+++ SOURCE PASSAGE +++

Building ShopGPT: Merchant discovery powered by the OpenAI Embeddings API

4 min read Original article ↗

At Postscript, we have a monthly stipend where team members get to purchase from any of our 10,000+ customers. This gives them a regular cadence of going through the purchase and SMS flows of our merchants regularly and helps them stay up to date with ecommerce customer journeys and strategy.

In growing past 10,000 merchants, it became harder for our team to parse through all of the shops to find products we wanted or new, fun merchants that we hadn’t previosuly bought from. I wanted to create the proof-of-concept of a tool to search these merchants and simultaneously create a good excuse for me to play around with AI APIs outside of the standard ChatGPT use-cases.

I also believe all technical leaders should figure out ways to stay sharp, so I created ShopGPT* using the OpenAI Embeddings API.

*(Please ignore the HTTPS warnings — that was a battle that I refused to fight with AWS within my time limit)

The Embeddings API takes a large amount of text and creates a compressed mathematical representation of the text. This allows for measurement of similar types of words and clustering of those words into categories.

Here is an example from OpenAI of clustering around similar topics (animal vs athletes)

The API allows for two mathematical representations of text to be compared to find similarity, even if the words aren't the same. For example, "Baby clothes for toddlers" is mathematically similar to "Shirts for 4 year olds" but none of the identifying words are the same.

Create Store Descriptions

To build our custom search interface, I needed to create paragraph-long descriptions of each store. Unfortunately, there are not great fields from the Shopify API that can be used to describe what a store sells in a sentence or paragraph. Instead, I used OG Meta Descriptions from websites or the entire HTML body of the homepage to create the store descriptions in combination with the top product names from each store

I asked GPT to create a human readable paragraph summary from the HTML web scrape, product names, and OG description. This final result is a decent description of a Shopify merchant that didn’t previously exist.

Here’s an example for the store duckcamp.com:

Duck Camp is a store that specializes in premium outdoor goods for hunting and fishing apparel. They offer a variety of products such as lightweight hunting shirts, bamboo crews, and signature fishing shirts.

Create Embeddings from Descriptions

Once I had the store descriptions, I created embeddings and caches of paragraph-long descriptions of stores. I used the OpenAI template for product recommendations as a starting point and created embeddings of store descriptions, saved them to a pickle file, and stored it in S3. When the application starts, the pickle file is loaded into the app memory.

Query Embeddings, Return Relevant Results

Finally, I created an API and frontend to allow users to search the embeddings for relevant merchants to their search.

When a user asks a query, the system creates an embedding of the user query and compares it to embeddings of the merchants. It finds the smallest distances between the user query embedding and existing embeddings, and then changes the results back to natural language descriptions of stores, which get shown to the user.

A cool note is that OpenAI GPT APIs aren’t used at all during the search, which makes the entire process incredible fast and cheap.

This was a pretty rushed ~1.5 day side project, so I could have done much better in ways I both understand and don’t. Here are some high level changes I would make with more time, based on what I know:

  • Training data was limited to 300 of our top stores, this should/could be way more.

  • Eventually with more data, this would require a vector DB to store and compare embeddings, instead of in-memory embeddings.

  • UI could be better

    • add photos of stores and products

  • More products could be used to increase accuracy of description.

  • This could be turned into product search in addition to merchant search, similar to Shopify’s implementation

  • Add product prices / reviews / etc

It’s only a matter of time before a company ends up building a killer product discovery app for consumers (whether Shopify or someone else).

With the OpenAI embeddings API and some creativity, you can create a custom search interface for any database of information. Many companies are already doing this with company Slacks / emails / codebases. It’s essentially having the power of Google that can be deployed anywhere.

This is all done with consumer hardware, and can run with minimal resources which massively lowers the barrier to entry to create amazing products.

I’m incredibly excited to see what folks build with these APIs.

Adam Turner is the CEO of Postscript.io, a Series C, 50m+ revenue startup helping Shopify merchants make SMS their #1 revenue channel.

+++ DATASET CONTENT +++

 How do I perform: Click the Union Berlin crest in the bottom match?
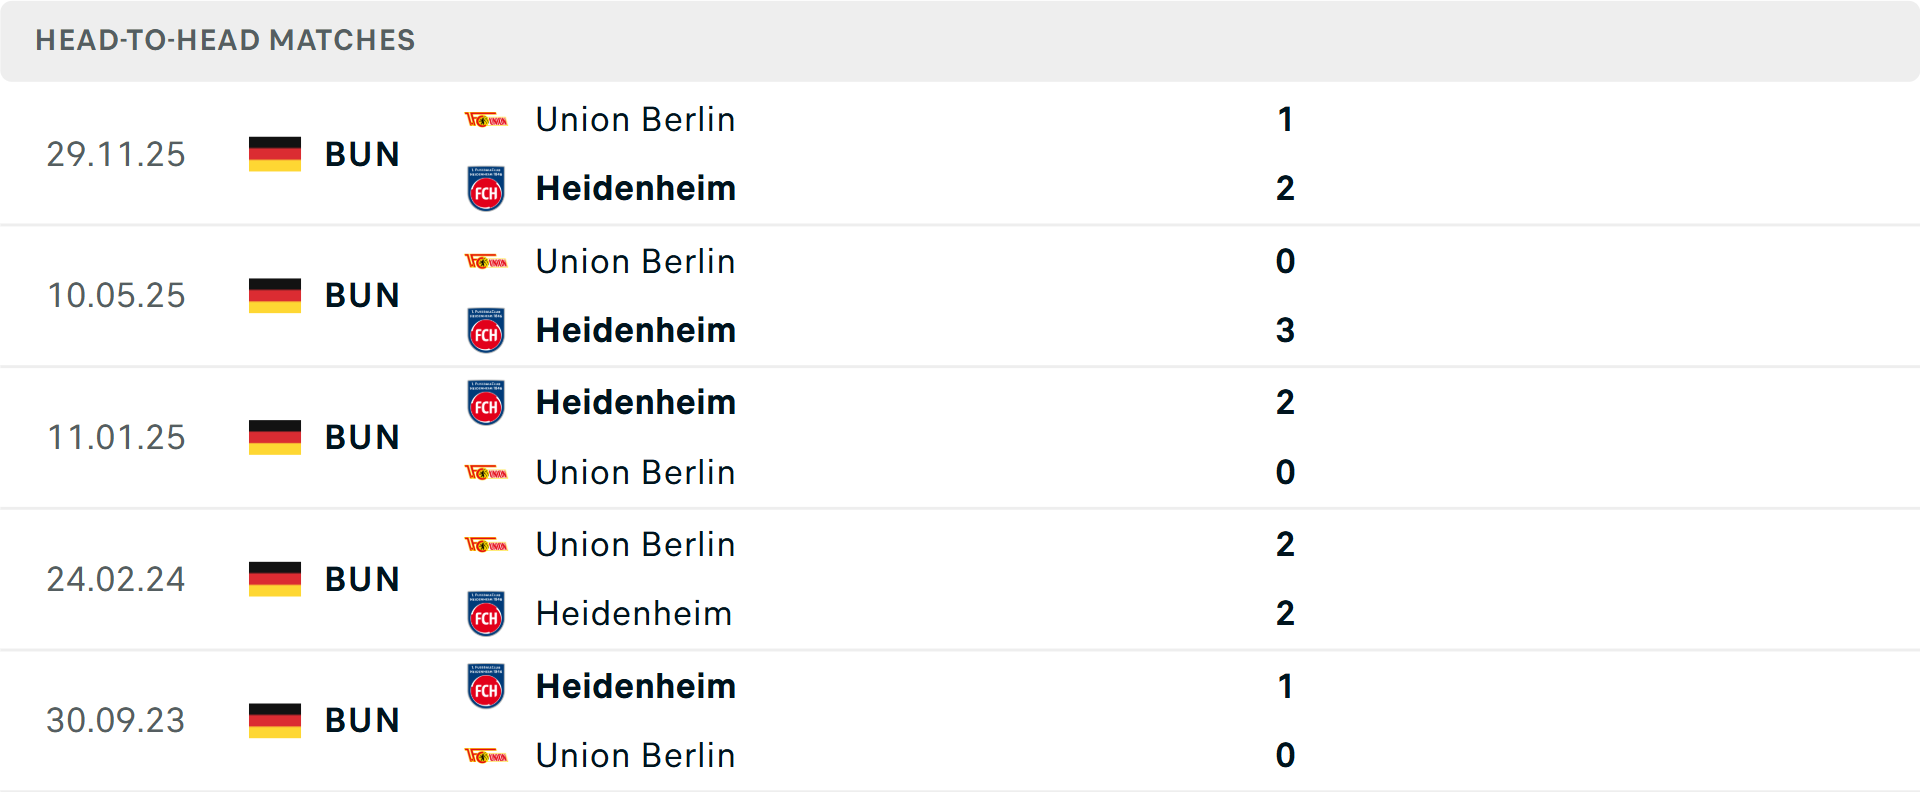[x=486, y=756]
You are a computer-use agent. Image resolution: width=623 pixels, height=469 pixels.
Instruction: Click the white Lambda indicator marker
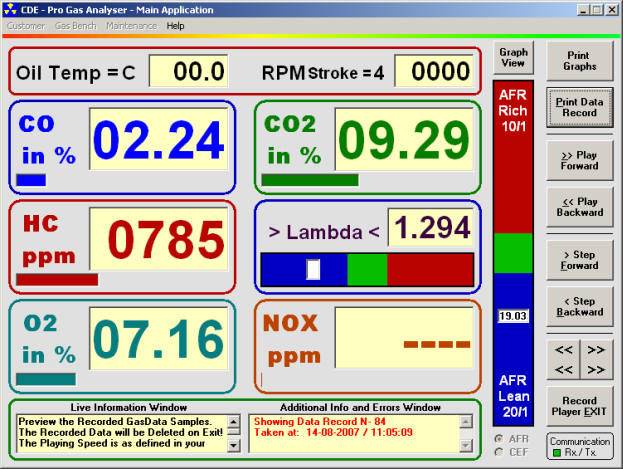click(x=313, y=269)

+++

> **EXERCISE PROMPT**
Summarize the article on ShopGPT in two sentences. The records are separate material and have no connection to the article on ShopGPT.

> **SOLUTION FOR THIS EXERCISE**
ShopGPT is a proof-of-concept tool built at Postscript with the OpenAI Embeddings API so the team could search its more than 10,000 merchants. GPT wrote a paragraph describing each store from the homepage HTML or OG meta description and its top product names, those descriptions were turned into embeddings, and a user's query embedding is compared against them to return the nearest stores without calling any GPT APIs during the search.